1. Find the first derivative of the function:
Given the function [tex]\(f(x) = x^3 - x^2 - 6x + 2\)[/tex], we need to find its first derivative [tex]\(f'(x)\)[/tex]. The first derivative is calculated as follows:
[tex]\[ f'(x) = \frac{d}{dx}(x^3 - x^2 - 6x + 2) = 3x^2 - 2x - 6 \][/tex]
2. Find the critical points:
Critical points occur where the first derivative [tex]\(f'(x)\)[/tex] is equal to zero:
[tex]\[ 3x^2 - 2x - 6 = 0 \][/tex]
Solving this quadratic equation gives the critical points:
[tex]\[ x = \frac{1}{3} - \frac{\sqrt{19}}{3}, \quad x = \frac{1}{3} + \frac{\sqrt{19}}{3} \][/tex]
3. Determine which critical points lie within the interval [tex]\([0, 3]\)[/tex]:
We need to check if the critical points lie within the given interval. Evaluating the critical points:
- [tex]\(\frac{1}{3} - \frac{\sqrt{19}}{3}\)[/tex] is less than 0 (so it is outside the interval).
- [tex]\(\frac{1}{3} + \frac{\sqrt{19}}{3}\)[/tex] is inside the interval [tex]\([0, 3]\)[/tex].
Therefore, the only critical point within the interval is:
[tex]\[ x = \frac{1}{3} + \frac{\sqrt{19}}{3} \][/tex]
4. Evaluate the function at the endpoints of the interval and at the critical points within the interval:
The endpoints of the interval are 0 and 3. We also have the critical point [tex]\(\frac{1}{3} + \frac{\sqrt{19}}{3}\)[/tex]. We evaluate [tex]\(f(x)\)[/tex] at these points:
- Evaluate at [tex]\(x = 0\)[/tex]:
[tex]\[ f(0) = (0)^3 - (0)^2 - 6(0) + 2 = 2 \][/tex]
- Evaluate at [tex]\(x = 3\)[/tex]:
[tex]\[ f(3) = (3)^3 - (3)^2 - 6(3) + 2 = 27 - 9 - 18 + 2 = 2 \][/tex]
- Evaluate at [tex]\(x = \frac{1}{3} + \frac{\sqrt{19}}{3}\)[/tex]:
[tex]\[ f\left(\frac{1}{3} + \frac{\sqrt{19}}{3}\right) \approx -6.20882073535354 \][/tex]
5. Summarize the results:
The first derivative is [tex]\(3x^2 - 2x - 6\)[/tex].

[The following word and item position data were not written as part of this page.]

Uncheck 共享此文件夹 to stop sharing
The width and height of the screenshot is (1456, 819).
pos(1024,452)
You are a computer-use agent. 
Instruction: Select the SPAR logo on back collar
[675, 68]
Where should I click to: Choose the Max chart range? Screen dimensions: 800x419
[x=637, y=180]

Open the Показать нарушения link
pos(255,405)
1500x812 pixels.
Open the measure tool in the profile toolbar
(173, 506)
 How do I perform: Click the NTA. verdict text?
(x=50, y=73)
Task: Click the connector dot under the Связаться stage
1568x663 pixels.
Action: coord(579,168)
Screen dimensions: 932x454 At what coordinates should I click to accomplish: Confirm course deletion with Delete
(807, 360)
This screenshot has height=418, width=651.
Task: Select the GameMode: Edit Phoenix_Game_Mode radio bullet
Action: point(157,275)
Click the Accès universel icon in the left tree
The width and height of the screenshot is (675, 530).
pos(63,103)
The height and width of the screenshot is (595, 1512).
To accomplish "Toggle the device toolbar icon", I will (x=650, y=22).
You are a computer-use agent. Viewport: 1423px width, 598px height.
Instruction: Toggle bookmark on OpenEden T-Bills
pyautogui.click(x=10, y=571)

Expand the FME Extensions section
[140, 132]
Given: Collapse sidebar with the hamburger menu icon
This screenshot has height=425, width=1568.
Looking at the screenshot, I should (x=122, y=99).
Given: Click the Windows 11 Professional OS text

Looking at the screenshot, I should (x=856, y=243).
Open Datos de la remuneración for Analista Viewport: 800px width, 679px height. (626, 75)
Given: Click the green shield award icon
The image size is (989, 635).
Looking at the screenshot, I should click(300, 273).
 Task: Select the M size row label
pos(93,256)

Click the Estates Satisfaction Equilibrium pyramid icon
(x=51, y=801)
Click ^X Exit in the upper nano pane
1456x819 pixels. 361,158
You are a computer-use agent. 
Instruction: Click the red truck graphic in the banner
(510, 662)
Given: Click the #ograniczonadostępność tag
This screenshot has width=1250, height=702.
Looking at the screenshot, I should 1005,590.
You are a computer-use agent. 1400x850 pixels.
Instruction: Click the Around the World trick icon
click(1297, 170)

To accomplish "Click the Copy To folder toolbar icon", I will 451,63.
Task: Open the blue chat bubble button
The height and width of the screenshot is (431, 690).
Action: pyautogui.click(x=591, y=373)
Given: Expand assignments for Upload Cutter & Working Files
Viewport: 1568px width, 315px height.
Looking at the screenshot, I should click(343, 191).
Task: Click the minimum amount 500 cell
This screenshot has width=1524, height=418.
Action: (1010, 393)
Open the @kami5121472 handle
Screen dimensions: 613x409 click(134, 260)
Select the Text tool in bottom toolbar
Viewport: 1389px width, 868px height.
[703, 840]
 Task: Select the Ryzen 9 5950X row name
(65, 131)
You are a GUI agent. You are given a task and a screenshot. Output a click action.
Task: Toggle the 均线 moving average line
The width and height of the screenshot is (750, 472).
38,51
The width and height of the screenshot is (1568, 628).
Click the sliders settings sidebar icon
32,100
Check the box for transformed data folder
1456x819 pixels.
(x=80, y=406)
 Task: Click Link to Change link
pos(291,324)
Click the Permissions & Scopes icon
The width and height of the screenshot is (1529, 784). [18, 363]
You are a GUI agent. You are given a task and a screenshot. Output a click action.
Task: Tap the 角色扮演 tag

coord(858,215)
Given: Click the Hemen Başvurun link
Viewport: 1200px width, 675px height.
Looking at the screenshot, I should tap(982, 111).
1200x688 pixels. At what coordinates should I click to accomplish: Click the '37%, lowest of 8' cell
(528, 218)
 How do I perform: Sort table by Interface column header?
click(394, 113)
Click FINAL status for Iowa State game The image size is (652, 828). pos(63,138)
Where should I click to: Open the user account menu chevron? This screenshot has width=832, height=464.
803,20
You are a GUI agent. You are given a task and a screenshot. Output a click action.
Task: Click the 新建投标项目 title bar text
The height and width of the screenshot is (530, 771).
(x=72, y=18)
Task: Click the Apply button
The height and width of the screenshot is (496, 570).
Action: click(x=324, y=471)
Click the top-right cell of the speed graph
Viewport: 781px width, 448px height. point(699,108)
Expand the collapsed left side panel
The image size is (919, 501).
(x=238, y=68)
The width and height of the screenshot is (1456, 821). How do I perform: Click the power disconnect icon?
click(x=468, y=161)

The critical points are [tex]\(\frac{1}{3} - \frac{\sqrt{19}}{3}\)[/tex] and [tex]\(\frac{1}{3} + \frac{\sqrt{19}}{3}\)[/tex], with the latter being within the given interval.
The points evaluated are [tex]\(\frac{1}{3} + \frac{\sqrt{19}}{3}\)[/tex], 0, and 3.
The corresponding function values are:
- At [tex]\(x = \frac{1}{3} + \frac{\sqrt{19}}{3}\)[/tex] the value is approximately [tex]\(-6.20882073535354\)[/tex].
- At [tex]\(x = 0\)[/tex] the value is [tex]\(2\)[/tex].
- At [tex]\(x = 3\)[/tex] the value is [tex]\(2\)[/tex].
By analyzing these values, you can determine the behavior of the function over the given interval.